文書:
* * *

記事:天草野黒猫(ライティング・ゼミ平日コース)
 
 
ある日のことだった。
 
目の前に黒い物体がポトリと落ちてきた。
「な、何?」
 
それは九州の西の海上を、台風がまさに通りすぎようとしている時。
雨はさほど降ってはいなかったけれど、風の強い朝だった。
 
ウォーキングに出かけようと、階段を下りかけた途中それは起きた。
 
黒い物体の正体を探すべく、注意深く階段を見渡す。
何もみあたらない。ん? 何だったんだろう。
 
そう思った瞬間、バサッと羽音のような物音。
もう一度、数段を降りて覗き込む。
 
すると、いた!
まだ、羽が産毛でしっとりとぬれているような雛鳥。
身体の割にはクリッと大きな目のスズメの雛鳥だった。
 
わぁああ! どうしよう……
慌てて後ずさると、スズメの雛鳥も後ずさる。
 
巣はどこだ、親鳥はいないの?
きょろきょろと見回しても、見当たらない。
雛鳥と私。お互いにガン見状態だ。
相手がどう出るか、お互い様子をうかがっている。
 
「風は強いし、家の中に保護しようか」
 
考えあぐねていた時に、ふと祖母の言葉が頭にうかんだ。
 
「雛鳥はさわるな!」
 
そう、あれは子供の頃だ。
同じようにツバメが巣から落ちていた。
 
このままじゃ、死んじゃう。
子供の私は、かわいそうになって拾おうとした。
その時だった。あの祖母の声が響いた。
 
「え? おばあちゃん、でもこの子死んじゃうよ」
「大丈夫さい。だいぶ大きゅうなっとっで」
「飛ぶ練習し始めたっじゃろ。親が来るでがさわんな」
 
私はしぶしぶとその場を離れた。
あー大丈夫かな。ごはん食べれるかな。
気になって仕方がない。
 
私が拾わなかったから、死んでしまったらどうしよう……
子供ながらに不安と自責の念が込み上げる。
 
そして、何度か見にいったら、そのツバメの雛鳥はいなくなっていた。
 
飛び立ったのだろうか。よくわからなかった。
ただ、死んではいなかった。
なんとなく、ほっとしたことを覚えている。
 
そして、夕ご飯の時に祖母が話してくれたこと。
雛鳥は飛ぶ練習をする時に良く巣から落ちること。
人間が拾うと人の臭いがつくから、逆に良くないこと。
 
「死んだ時は、そん子の寿命たい」
 
なんともあっけらかんと笑いながら、祖母はいい放った。
その笑い声をよく覚えている。明るい祖母だった。
 
そして、子供の頃の私はどこかその笑い声に納得した。
よく分からないけど、おばあちゃんが言うのだ。
間違いない! と祖母に対する絶対的信頼感がそう思わせた。
 
そんな祖母の声が今回も頭の中で甦って来た。
とりあえず、保護する前に建設的な情報を調べよう。
ウォーキングは中止だ。

* * *

生データ:
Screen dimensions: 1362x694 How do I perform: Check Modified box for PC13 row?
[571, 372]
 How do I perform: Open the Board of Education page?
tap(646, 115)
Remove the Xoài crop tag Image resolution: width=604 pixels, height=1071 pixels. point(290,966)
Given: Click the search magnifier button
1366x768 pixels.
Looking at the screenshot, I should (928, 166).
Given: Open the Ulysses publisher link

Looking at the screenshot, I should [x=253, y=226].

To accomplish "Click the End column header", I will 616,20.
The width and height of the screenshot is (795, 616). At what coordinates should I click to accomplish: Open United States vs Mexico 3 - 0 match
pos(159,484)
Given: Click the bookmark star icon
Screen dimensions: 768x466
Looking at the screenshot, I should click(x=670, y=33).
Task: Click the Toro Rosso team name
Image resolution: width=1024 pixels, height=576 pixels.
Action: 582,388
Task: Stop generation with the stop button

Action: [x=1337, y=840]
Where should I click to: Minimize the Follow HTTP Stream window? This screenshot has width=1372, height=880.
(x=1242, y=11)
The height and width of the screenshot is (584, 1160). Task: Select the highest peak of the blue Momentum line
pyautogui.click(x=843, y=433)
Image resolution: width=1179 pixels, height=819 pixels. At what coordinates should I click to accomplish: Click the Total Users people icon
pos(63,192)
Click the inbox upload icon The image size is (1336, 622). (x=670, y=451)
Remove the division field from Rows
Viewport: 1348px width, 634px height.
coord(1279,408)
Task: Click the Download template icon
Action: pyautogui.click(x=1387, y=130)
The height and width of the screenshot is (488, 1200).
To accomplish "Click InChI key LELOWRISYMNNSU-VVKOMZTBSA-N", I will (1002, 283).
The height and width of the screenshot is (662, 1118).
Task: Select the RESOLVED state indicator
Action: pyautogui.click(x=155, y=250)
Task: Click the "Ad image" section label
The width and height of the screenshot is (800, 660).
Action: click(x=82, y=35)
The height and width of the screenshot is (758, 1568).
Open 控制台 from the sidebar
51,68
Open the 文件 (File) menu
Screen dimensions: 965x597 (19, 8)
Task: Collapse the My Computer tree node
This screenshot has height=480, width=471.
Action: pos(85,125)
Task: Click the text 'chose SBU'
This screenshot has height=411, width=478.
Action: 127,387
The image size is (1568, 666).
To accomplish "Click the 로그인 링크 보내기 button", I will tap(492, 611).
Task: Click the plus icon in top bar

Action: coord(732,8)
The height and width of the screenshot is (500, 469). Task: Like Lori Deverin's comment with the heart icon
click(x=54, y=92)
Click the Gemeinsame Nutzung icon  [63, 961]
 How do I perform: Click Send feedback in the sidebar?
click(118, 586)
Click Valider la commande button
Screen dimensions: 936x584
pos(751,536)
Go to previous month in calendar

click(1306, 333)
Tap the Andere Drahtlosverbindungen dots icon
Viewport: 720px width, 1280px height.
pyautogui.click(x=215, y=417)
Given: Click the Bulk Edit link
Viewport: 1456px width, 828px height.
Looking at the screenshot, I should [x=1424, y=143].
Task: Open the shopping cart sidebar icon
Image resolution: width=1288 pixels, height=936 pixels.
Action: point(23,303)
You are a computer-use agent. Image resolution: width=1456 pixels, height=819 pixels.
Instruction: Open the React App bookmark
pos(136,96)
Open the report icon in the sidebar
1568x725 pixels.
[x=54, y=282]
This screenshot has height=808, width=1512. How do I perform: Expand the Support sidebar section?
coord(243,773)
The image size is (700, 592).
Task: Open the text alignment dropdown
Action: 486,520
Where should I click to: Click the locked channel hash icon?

* * *

チャレンジ A:
次の(i)〜(iii)がスズメの雛鳥の話の内容と合っているか、それぞれ「はい」か「いいえ」で答え、決め手になった本文の言葉をそのまま引用してください。
(i) 雛鳥に出会った朝は、雨が強く降っていた。
(ii) 子供の頃に巣から落ちていたのはツバメだった。
(iii) 祖母は、人間が拾うと人の臭いがつくと話した。
チャレンジ B:
スズメの雛鳥の話について、次の問いに短く答えてください。
(i) 階段を下りかけたのは、何に出かけようとしていたからですか。
(ii) 雛鳥が巣から落ちるわけを祖母が話してくれたのは、いつですか。
(iii) 祖母はどんな人だったと書かれていますか。
チャレンジ C: スズメの雛鳥の話を、最後の文のあとから引き継いで書き進めてください。

正解 A:
(i) いいえ。「雨はさほど降ってはいなかったけれど、風の強い朝だった。」
(ii) はい。「同じようにツバメが巣から落ちていた。」
(iii) はい。「人間が拾うと人の臭いがつくから、逆に良くないこと。」

正解 B:
(i) ウォーキング
(ii) 夕ご飯の時
(iii) 明るい人

正解 C:
 
見つめあった雛鳥からゆっくり視線をはずし、そっと部屋に戻る。
 
インターネットで調べてみたら、祖母の言葉は本当だった。
巣立ちの時期には雛鳥がよく落巣する。
しかし、親が近くにいて世話をするのだと書いてある。
人に出来る事は、さわらないで見守ることだそうだ。
 
とりあえず、風が強いから風よけの小さな箱を用意。
ティッシュを敷き詰めた物を持って、また階段へと向かう。
 
すると、親鳥と思われるスズメが餌をくわえて近くに来ていた。
私が近寄るとあわてて、餌をくわえたまま近くの屋根へ。
何をするんだと見守っている。
 
もう一羽、近くでピピピピと警戒音を鳴らすスズメ。
この鳥がお父さんなのか?
二羽とも、警戒して私の動きを見守っていた。
 
ああ、よかった。おばあちゃんが言っていたとおりだった。
自然ってすごいな。親鳥はちゃんと見守っていた。
そう思いつつ、そっと気配を消して箱だけ置き、その場を離れた。
 
次に見に行った時も、雛鳥はまだ飛べずにいた。
親たちは、しっかりと近くで見守っている。
私が近づくと、またしてもピピピピと警戒音を出す。
 
そして、近くの電柱には早々とカラスが雛鳥をねらっていた。
せめて、カラスだけでもよけてあげたい。
カラスを追い払う。
 
そうこうして、4,5回ほど見に行っただろうか。
無事スズメの雛鳥はいなくなっていた。
私の作った、小さな箱だけが階段のスミに残っていた。
 
念のため階段の外側も見てみる。
落ちてない。ほっとした。
 
その時、目の前の階段の手すりにスズメが一匹やってきた。
なにか言いたげに、ピピピピ、とさえずって私に訴えている。
しかし、明らかに先ほどの警戒音と音色がちがっていた。
いや、そう聞こえた。
 
まるで、無事飛べましたと報告しているような姿。
心があたたかくなった。
 
もちろん、スズメの真意はわからない。
ただ、長く自然を相手にしてきた祖母の教えは正しかった。
自然と人との共存と境界線を、代々と受け継いできたのだろう。
私の身体のどこかにも、その教えは繋がれてきている。
その繋がりが、なんだか誇らしくうれしかった。
 
雛鳥が落ちてきても情けは禁物。
人にできるのは、見守ること。
できるのは猫やカラスをよけてあげることくらい。
死んでしまった時はその子の寿命と受け止める。
 
頭の中で、1人また反復した。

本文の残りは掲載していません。